··· GIVEN RECORDS

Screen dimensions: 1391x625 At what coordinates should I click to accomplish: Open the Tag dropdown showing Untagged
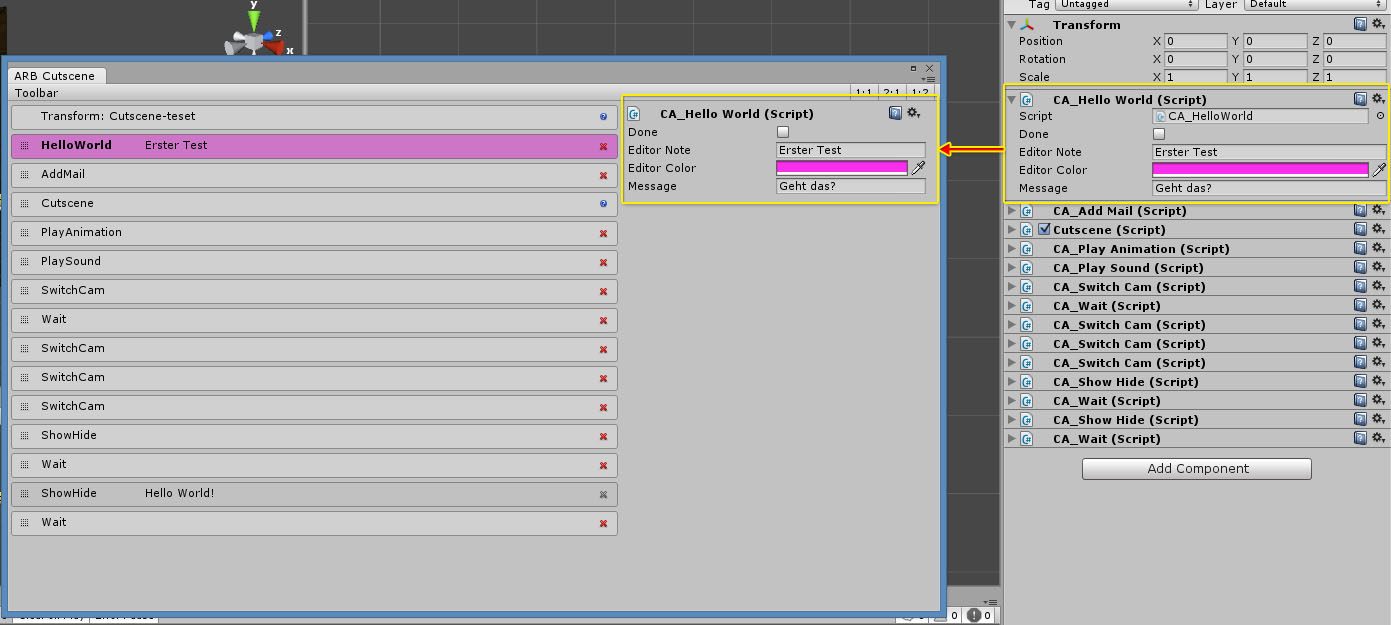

······
··· GIVEN RECORDS

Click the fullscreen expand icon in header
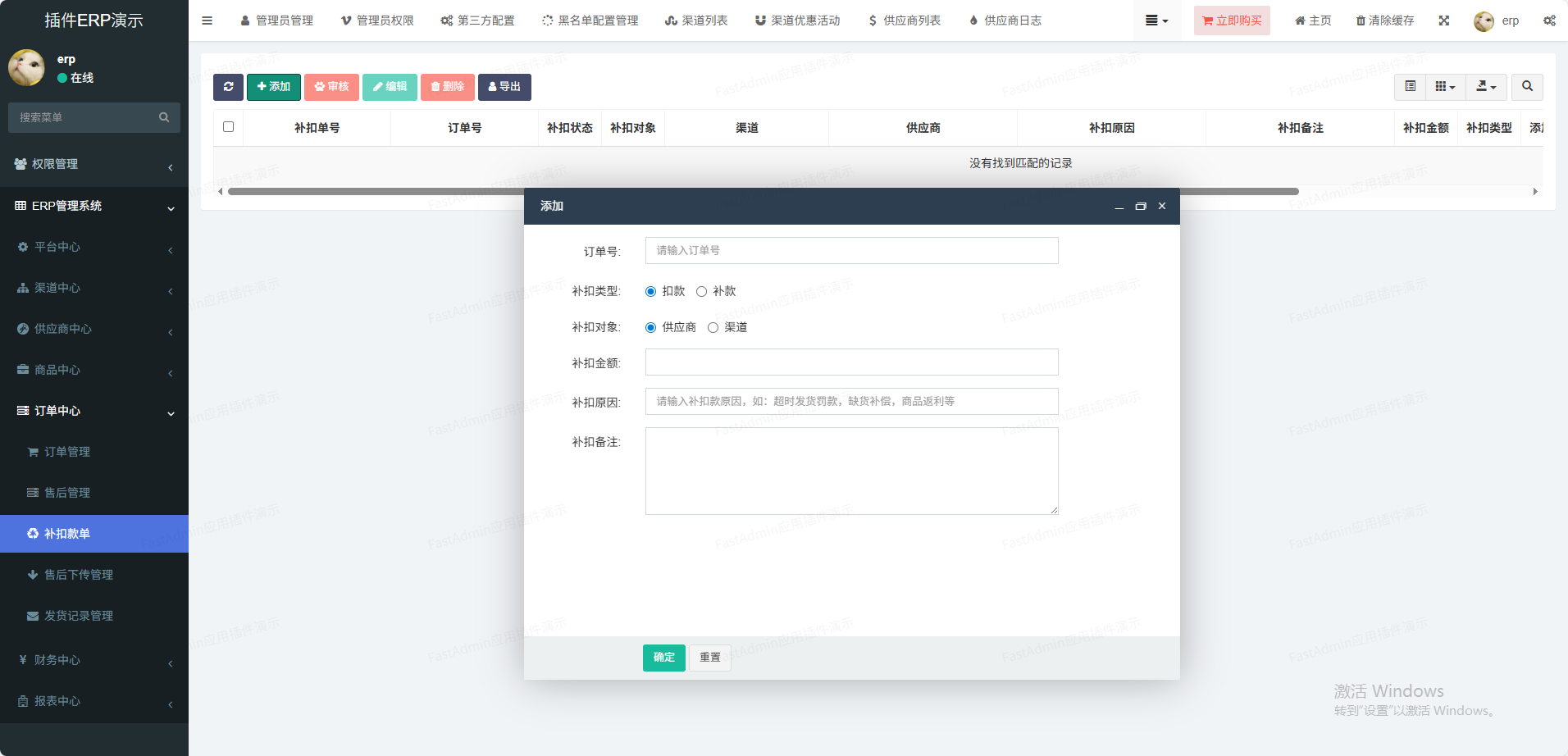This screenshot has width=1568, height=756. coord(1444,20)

······
··· GIVEN RECORDS

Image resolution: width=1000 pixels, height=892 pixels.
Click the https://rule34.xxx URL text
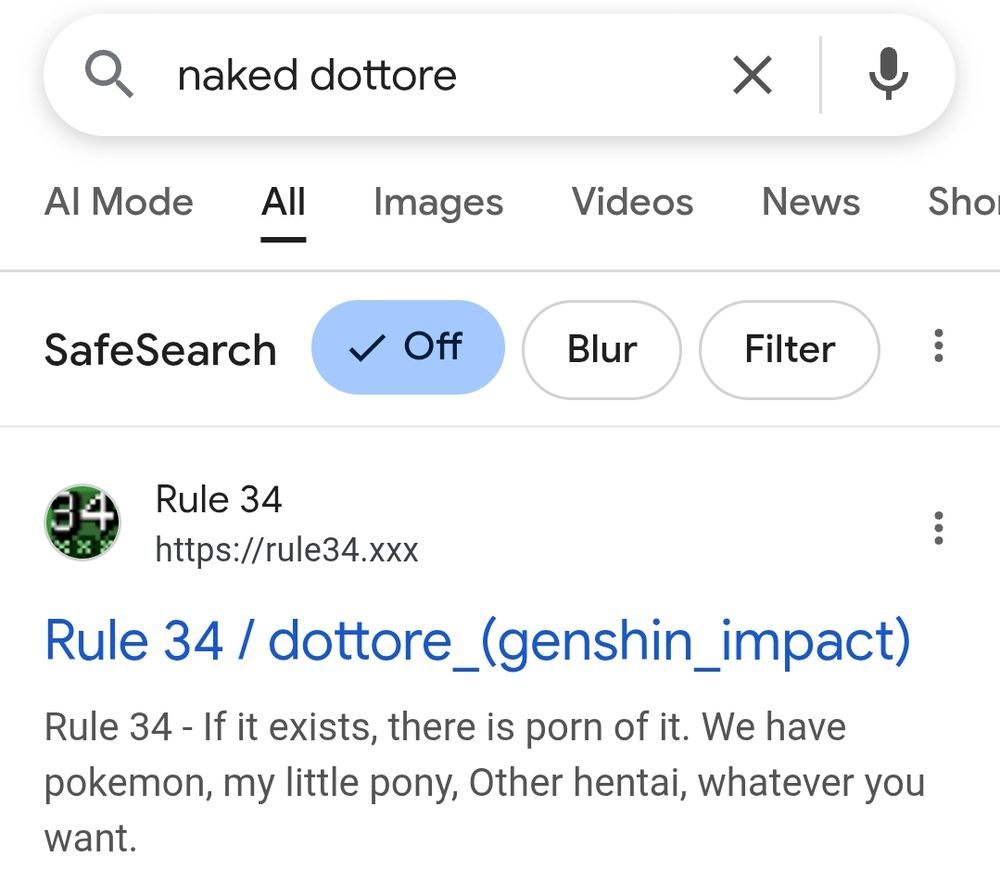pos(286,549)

······

### SHORT PROBLEM
Rewrite only the part that opens with the line containing "Image resolution: width=1000" and closes with the line containing "pos(286,549)", putting "px" in place of "pixels" and keeping everything else unchanged. Leave the pictures out of your answer.

### FULL ANSWER
Image resolution: width=1000 px, height=892 px.
Click the https://rule34.xxx URL text
pos(286,549)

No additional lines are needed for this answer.